Take care and good luck with your research.


----------



## The Wolven (Sep 2, 2022)

Oh. I'm sorry it ended like this. I'm also sorry that mantises are no longer enjoyable for you as well. You're a good friend and I'll miss having you in the community. I know we have our differences, but I do genuinely enjoy your company (even if I do have to keep online friends at a bit of a distance for my own mental health). Goodbye Alex and good luck. I'll be on instagram if you ever want to chat. ;w; I'd love to hear about your leps (I want one and I'm in love).
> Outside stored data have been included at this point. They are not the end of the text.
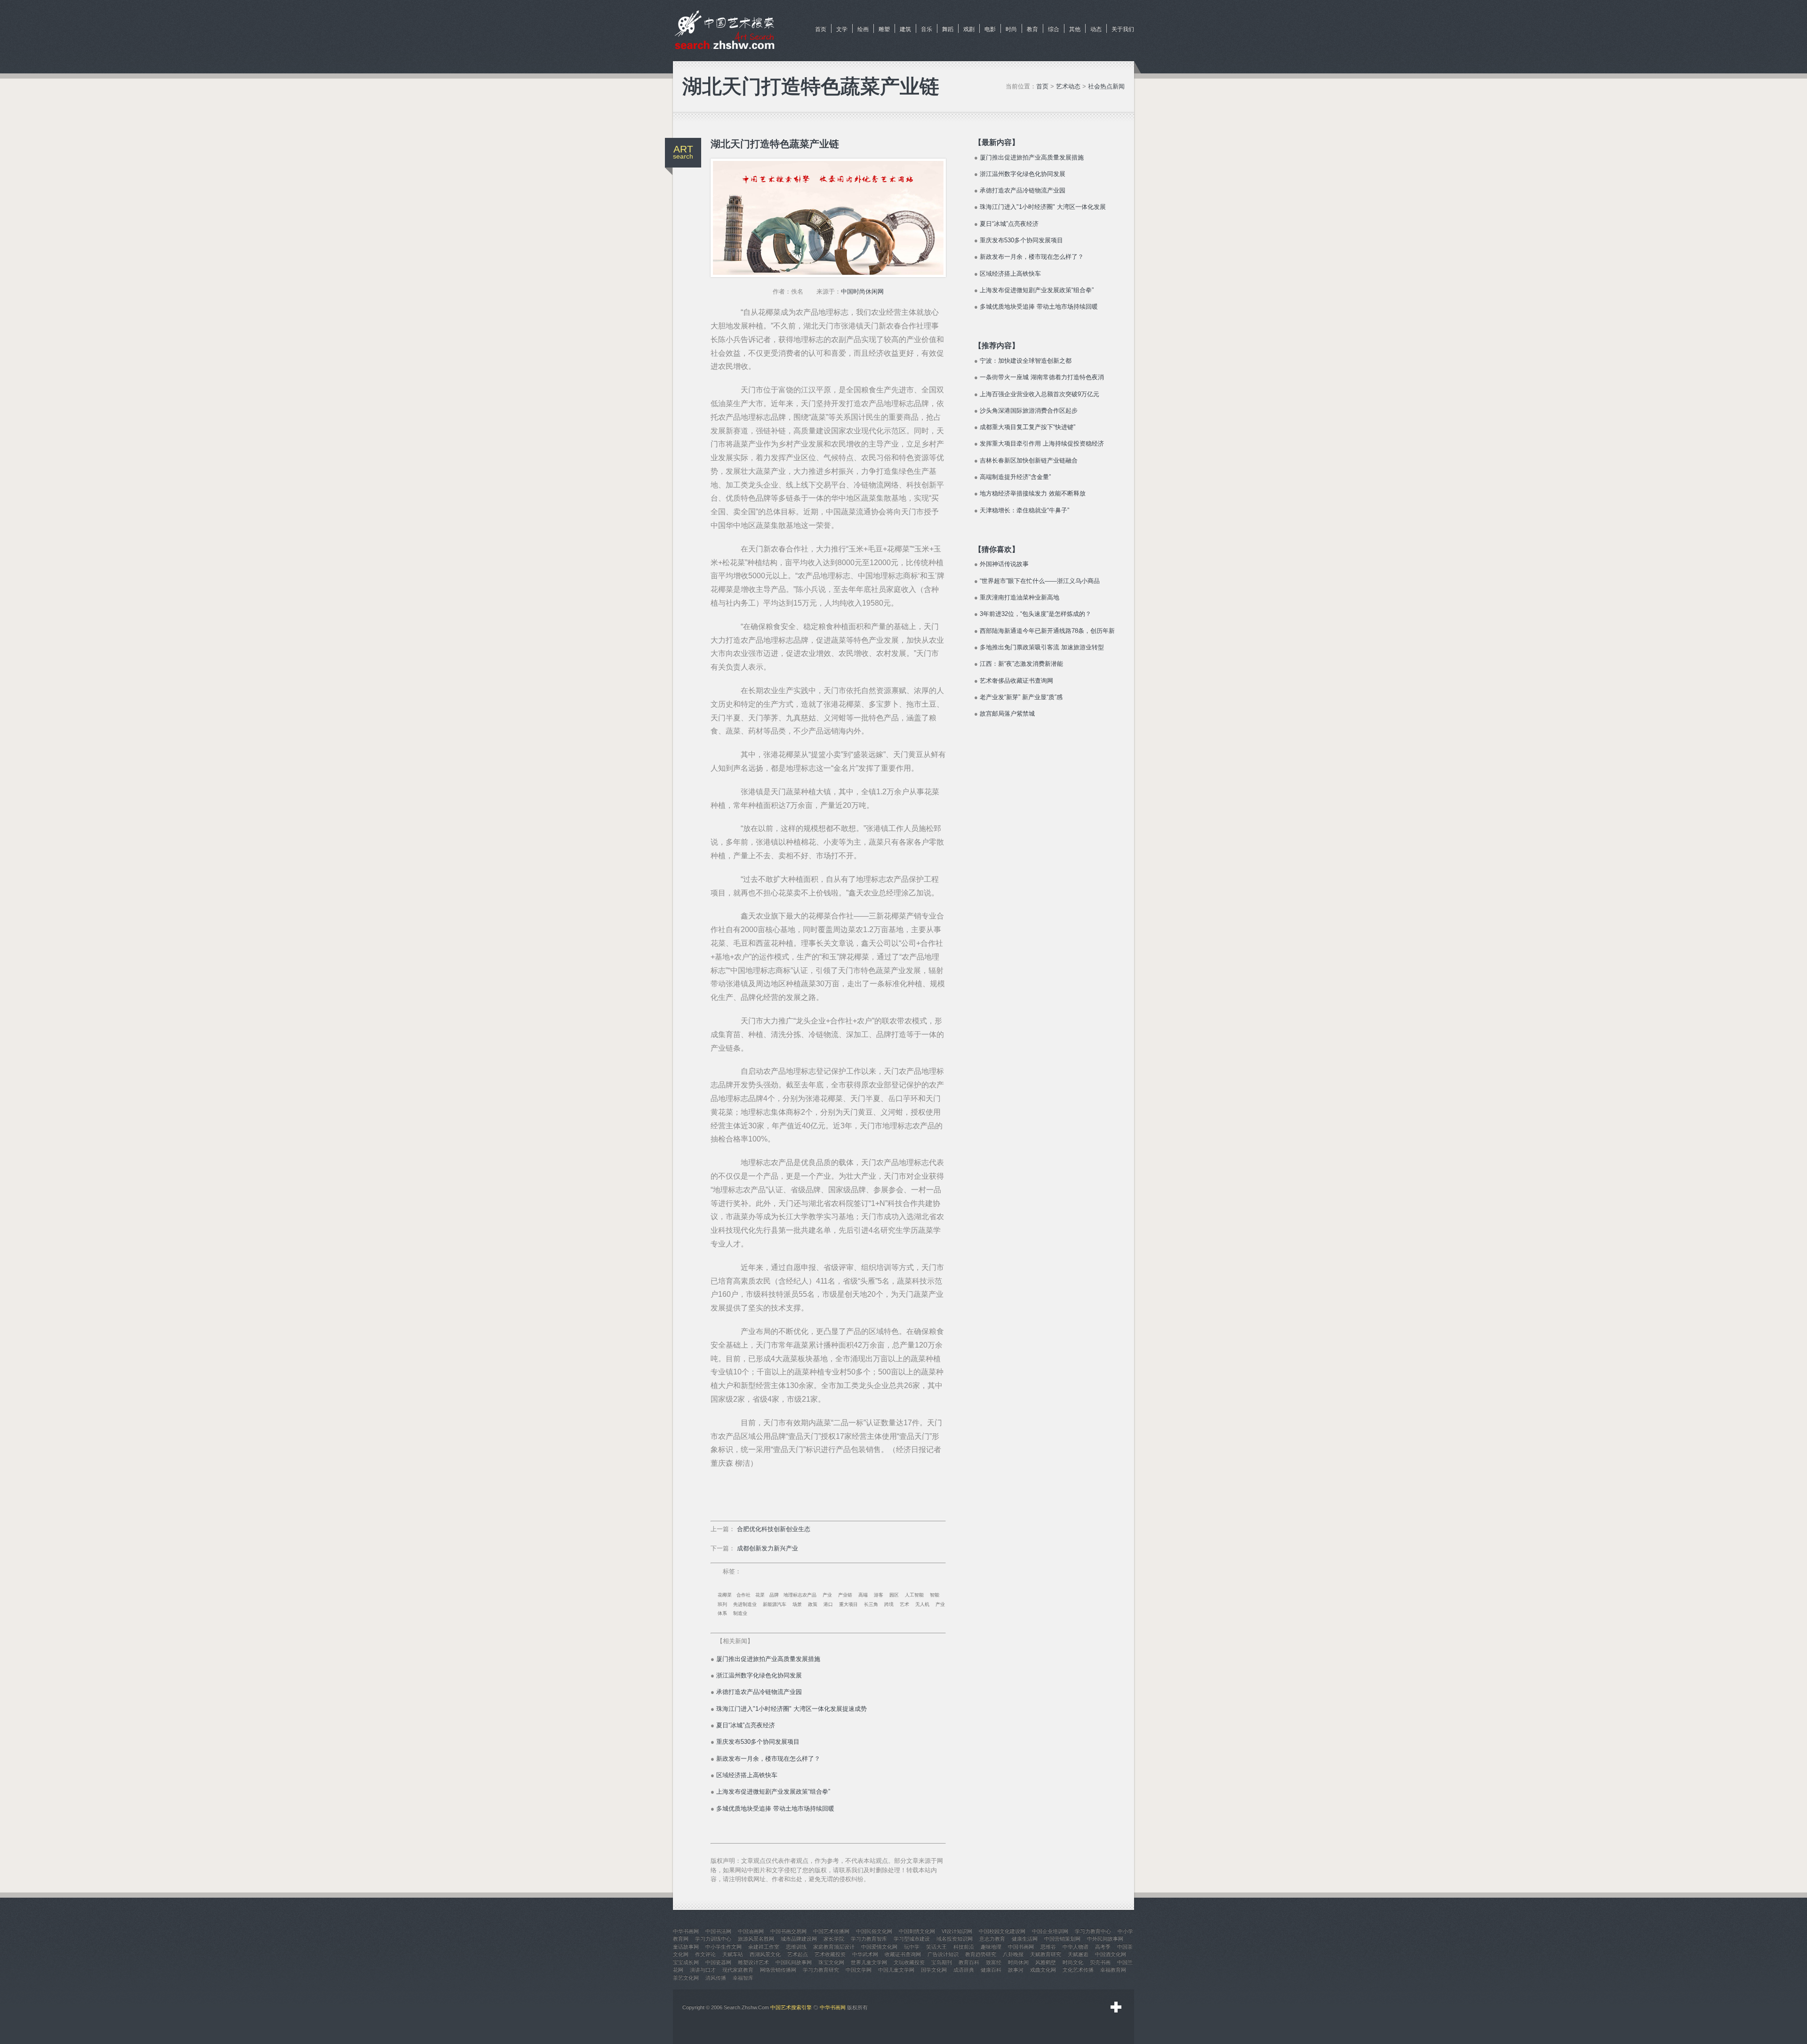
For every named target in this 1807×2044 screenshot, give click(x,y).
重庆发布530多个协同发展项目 (758, 1741)
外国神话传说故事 (1004, 563)
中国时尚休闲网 (862, 291)
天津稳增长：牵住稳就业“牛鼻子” (1024, 510)
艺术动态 (1068, 86)
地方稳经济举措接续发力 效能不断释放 (1033, 493)
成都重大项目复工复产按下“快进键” (1027, 427)
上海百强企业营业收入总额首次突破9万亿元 (1039, 394)
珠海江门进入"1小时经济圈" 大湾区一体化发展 (1043, 206)
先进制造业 (745, 1604)
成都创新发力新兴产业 (767, 1548)
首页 (820, 29)
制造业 (740, 1613)
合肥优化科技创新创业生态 (773, 1529)
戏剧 (969, 29)
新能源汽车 (774, 1604)
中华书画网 (833, 2007)
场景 (797, 1604)
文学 (842, 29)
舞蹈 (947, 29)
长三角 (871, 1604)
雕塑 (884, 29)
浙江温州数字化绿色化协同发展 (759, 1675)
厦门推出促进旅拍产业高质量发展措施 (768, 1658)
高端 (863, 1594)
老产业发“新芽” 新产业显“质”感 (1021, 697)
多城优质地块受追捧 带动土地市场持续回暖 (775, 1808)
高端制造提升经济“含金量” (1015, 476)
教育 (1032, 29)
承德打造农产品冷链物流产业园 (759, 1691)
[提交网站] (1116, 2007)
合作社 (743, 1594)
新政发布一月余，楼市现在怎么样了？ (768, 1758)
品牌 (774, 1594)
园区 (894, 1594)
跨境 (889, 1604)
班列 (722, 1604)
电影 (990, 29)
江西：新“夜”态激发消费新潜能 (1021, 663)
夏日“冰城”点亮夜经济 (745, 1725)
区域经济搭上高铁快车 (746, 1775)
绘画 (863, 29)
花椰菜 (725, 1594)
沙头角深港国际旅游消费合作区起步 (1029, 410)
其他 (1074, 29)
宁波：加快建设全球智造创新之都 (1025, 360)
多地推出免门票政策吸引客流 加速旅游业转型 (1042, 647)
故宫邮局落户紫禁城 (1007, 713)
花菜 (760, 1594)
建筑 (905, 29)
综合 (1053, 29)
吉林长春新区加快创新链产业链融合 (1029, 460)
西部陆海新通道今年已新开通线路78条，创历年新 (1047, 630)
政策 (812, 1604)
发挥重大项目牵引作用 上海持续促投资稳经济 (1042, 443)
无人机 (922, 1604)
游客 (878, 1594)
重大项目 (848, 1604)
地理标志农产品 (800, 1594)
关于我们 (1122, 29)
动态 (1096, 29)
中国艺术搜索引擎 (791, 2007)
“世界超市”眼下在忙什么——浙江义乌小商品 (1040, 580)
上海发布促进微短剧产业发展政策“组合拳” (773, 1791)
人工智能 (914, 1594)
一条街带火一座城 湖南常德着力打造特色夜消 (1042, 377)
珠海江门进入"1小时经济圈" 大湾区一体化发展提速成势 (791, 1708)
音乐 (926, 29)
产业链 (845, 1594)
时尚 (1011, 29)
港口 (828, 1604)
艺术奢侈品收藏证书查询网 (1016, 680)
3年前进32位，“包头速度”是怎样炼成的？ (1035, 613)
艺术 (904, 1604)
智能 (934, 1594)
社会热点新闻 (1106, 86)
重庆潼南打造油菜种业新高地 (1019, 597)
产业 (827, 1594)
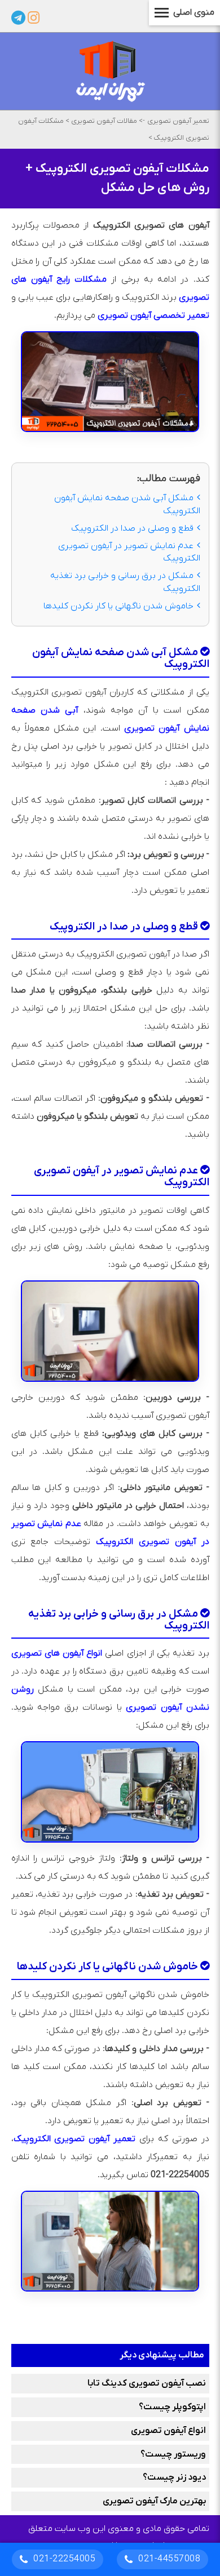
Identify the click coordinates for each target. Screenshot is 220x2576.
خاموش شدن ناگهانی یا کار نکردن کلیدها (118, 606)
If you would like, I'm more than willing to help you rehome ooths/mantises. I can't really take on much, but there's plenty of people I can reach out to.


----------



## Greybeard (Sep 2, 2022)

I am sorry to see you leave the forum and stop working with mantids. Since 1968 have reared Leps, butterflies and moths, and loved it. Switched to mantids because I can't rear leps any more-diagnosed with Parkinson's, necessarily stopped driving, and cannot go to our mountains or anywhere for host plants. Rearing mantids is more of a front porch delivery for enclosures. mantids, and feeders. 
May you find your peace and happiness, and I sincerely hope you do, since it is, I think, the epitome of insect hobbies.


----------



## Introvertebrate (Sep 2, 2022)

Thanks for your expertise. Priorities change. Maybe we'll see you again down the road. Don't let the man get you down.


----------



## hibiscusmile (Sep 3, 2022)

You know Alex I will always be here for you. Love, Rebecca


----------



## craigbaker (Sep 4, 2022)

agent A said:


> hey all,
> so I doubt anyone will care and I don't really owe anyone an answer but I am leaving the mantis hobby
> the community has become incredibly toxic over the years. there's no room or tolerance for any kind of neurodiversity, and the community as a whole is too religious for my comfort. There were several people on social media telling my friend how I make them uncomfortable, and they never considered how they made me uncomfortable. I'm getting really sick of the drama and the pettiness between a lot of the people around here and on other platforms
> I also have little time for the mantis game anymore and it's a major financial drain. I enjoy rearing leps far more and I'm going to focus more on that passion because it just makes me happier and the lep community is far more suitable to me.
> Also would people (mostly on insta) stop telling me I should stay just because I'm good at it? I need to do things that are better for me


That’s sad, people can be cruel. Wish you all the best and hope to stay in touch? Craig


----------



## Dimity (Sep 5, 2022)

I don't really know you but being neurodivergent myself I understand about people making you uncomfortable and visa versa. It took me 50 some years to figure out that I wasn't the only one, and that it wasn't my "fault." It's too bad you're leaving, I would have liked to know you better. Find your happiness and don't let anyone tell you there is anything wrong with it. Neurodivergents make up some of the greatest minds in history...


----------



## Introvertebrate (Sep 6, 2022)

Neurodivergents. That's another name for Silicon Valley, right?


----------



## Orin (Sep 6, 2022)

Nothing wrong with leps.


----------



## happy1892 (Sep 12, 2022)

That is too bad! I have had similar experience on another forum in the past. They would be very critical with my ideas. I have a lot of pride, so I am sensitive to even little things that people might say. I am sorry that you have to leave because of this. Enjoy raising the moths and butterflies! Did you know that butterflies are just a kind of moth now? I read that the butterflies are genetically a type of moth.


----------



## Cosmic Kitten (Sep 13, 2022)

Sad to hear it, but each of our journeys is unique and I wish you the best on yours!


----------



## craigbaker (Sep 17, 2022)

Any bulk nymphs available?


----------



## craigbaker (Sep 17, 2022)

I'm also looking for Goliath moths


----------



## agent A (Sep 17, 2022)

craigbaker said:


> Any bulk nymphs available?


not really


----------



## Imantis (Sep 19, 2022)

I am so sorry to hear that. I just bought some mantis from you and you are a really great seller.
I hope you would be back to the hobby.


----------



## agent A (Sep 19, 2022)

I am keeping some _Creobroter_ still
maybe I'll get another Hymenopodid or something idk yet


----------



## Nerdomancer (Sep 27, 2022)

Sorry to hear this, Agent A. I've been on this forum for just a couple weeks and you've already proven yourself so helpful and knowledgeable.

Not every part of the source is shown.